Que faut-il en penser alors? Personnellement je n’ai rien contre, surtout lorsque cette originalité vient renforcer la complicité, la connivence entre frères et sœurs.

On retrouve finalement ces cors de chasse de façon plus subtile, moins systématique, et cela redonne du peps au KV 458.

L’interprétation de l’adagio est ici pleine de finesse, de délicatesse. La musique respire, prend une toute autre dimension en termes de micro-dynamique. Il y a moins d’épanchements, davantage de tension.

J’ai vraiment apprécié ce troisième mouvement.

Cette vivacité, on la retrouve en toute logique dans l’Allegro assai final, mais dans un format de plus de 6 minutes, bien plus long qu’à l’habitué.

On n’a d’ailleurs pas l’impression que le tempo soit plus lent, au contraire. La musique est plus expressive, plus articulée. Les Tchalik ne cessent d’accélérer puis de ralentir. Les quatre archets se télescopent, rebondissent, cherchent une forme d’équilibre tridimensionnel dans ce dernier mouvement ébouriffant.

Le Quatuor « Hoffmeister » KV 499 doit son surnom au compositeur allemand Franz Anton Hoffmeister, intime de Mozart.

Ce quatuor donne à entendre un ré majeur impérieux dans lequel l’alto occupe un rôle central, avec son timbre charnu, tant pour énoncer des thèmes que dans les contrechants expressifs.

Cette œuvre figurait au programme de la finale du concours Mozart en 2018, remporté par le quatuor Tchalik.

Les quatre musiciens insufflent une énergie assez inédite dans l’Allegretto. On retrouve ces échanges entre instrumentistes qui rendent la musique moins monocorde.

La prise de son doit d’ailleurs contribuer à renforcer cette impression de dynamique.

J’ai trouvé cette version très lumineuse, sans doute un peu moins mélancolique que d’autres versions de référence.

Il y a indéniablement un effort considérable porté sur l’intensité du jeu et l’articulation.

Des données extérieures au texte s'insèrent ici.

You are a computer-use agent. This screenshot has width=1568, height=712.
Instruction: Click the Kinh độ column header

Les Tchalik semblent avoir mûrement médité ces trois quatuors, ce qui fait de leur interprétation une sorte de nouvelle perspective : c’est à la fois possible chez Mozart mais requiert certainement beaucoup de travail.

Le Menuetto Allegretto est presque un peu trop accentué à mon goût , les intentions étant très appuyées. Et en même temps, les Tchaliks impriment une pulsation qui invite à la danse, nous impliquant davantage.

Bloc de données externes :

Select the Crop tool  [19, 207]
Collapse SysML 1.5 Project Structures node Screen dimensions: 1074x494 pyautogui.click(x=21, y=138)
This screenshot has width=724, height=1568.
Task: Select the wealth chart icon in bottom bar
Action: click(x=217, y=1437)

L’adagio nous offre une superbe polyphonie instrumentale, très différente de ce qu’on a l’habitude d’entendre, chaque instrument jouant sa propre partition, presque de façon concertante. Ce n’est pas à ce proprement parler une interprétation à l’unisson mais une vraie petite symphonie.

Cela confère en tout cas un attrait tout different à ce passage, très beau à vrai dire…

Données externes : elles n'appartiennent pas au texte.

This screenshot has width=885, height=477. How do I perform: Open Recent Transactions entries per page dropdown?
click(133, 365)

Le finale Allegro prend des allures de course-poursuite et une premier thème répétitif se développant de façon très dynamique, voire effrénée : sans doute le petit grain de folie mozartien qui joue pleinement son rôle ici.

Le Quatuor N°22 K589 en Si bémol majeur paraît être un prolongement naturel du précédent. Les quatre instruments se relaient sans cesse pour embellir chaque phrase musicale dans un modèle quasi concertant.

Le violoncelle acquiert un rôle plus important que dans les deux premiers quatuors. Le commanditaire (Frédéric Guillaume II) de ce quatuor «Prussien» était d’ailleurs un violoncelliste.

Il y a beaucoup d’engagement chez les Tchalik, même dans le Menuetto où les coups d’archet sont plus marqués, le violoncelle sans doute aussi moins timide que dans bon nombre d’autres enregistrements de cette œuvre. Le contraste est ainsi plus évident entre les différents pupitres, autorisant aussi une plus grande spontanéité et une meilleure transparence.

L’Allegro assai final est tout aussi énergique, et achève de nous convaincre.

L’engagement sans faille, la qualité des ornements, la respiration, et la vivacité qu’apporte le quatuor franco-russe à ces trois œuvres permettent un certain renouveau, une sorte de fraîcheur qui permet de les rendre encore plus modernes ou intemporelles.

Un Grand Frisson assurément !

  • Titre : Mozart – Quatuor Tchalik.
  • Artistes : Gabriel Tchalik (violon), Louise Tchalik (violon), Sarah Tchalik (alto), Marc Tchalik (violoncelle).
  • Format: PCM 24 bit, 88,2 kHz.
  • Ingénieur du son: nc.
  • Editeur/Label: Alkonost Classic.
  • Année: 2024.
  • Genre: Classique.
  • Intérêt du format HD (Exceptionnel, Réel, Discutable): Discutable.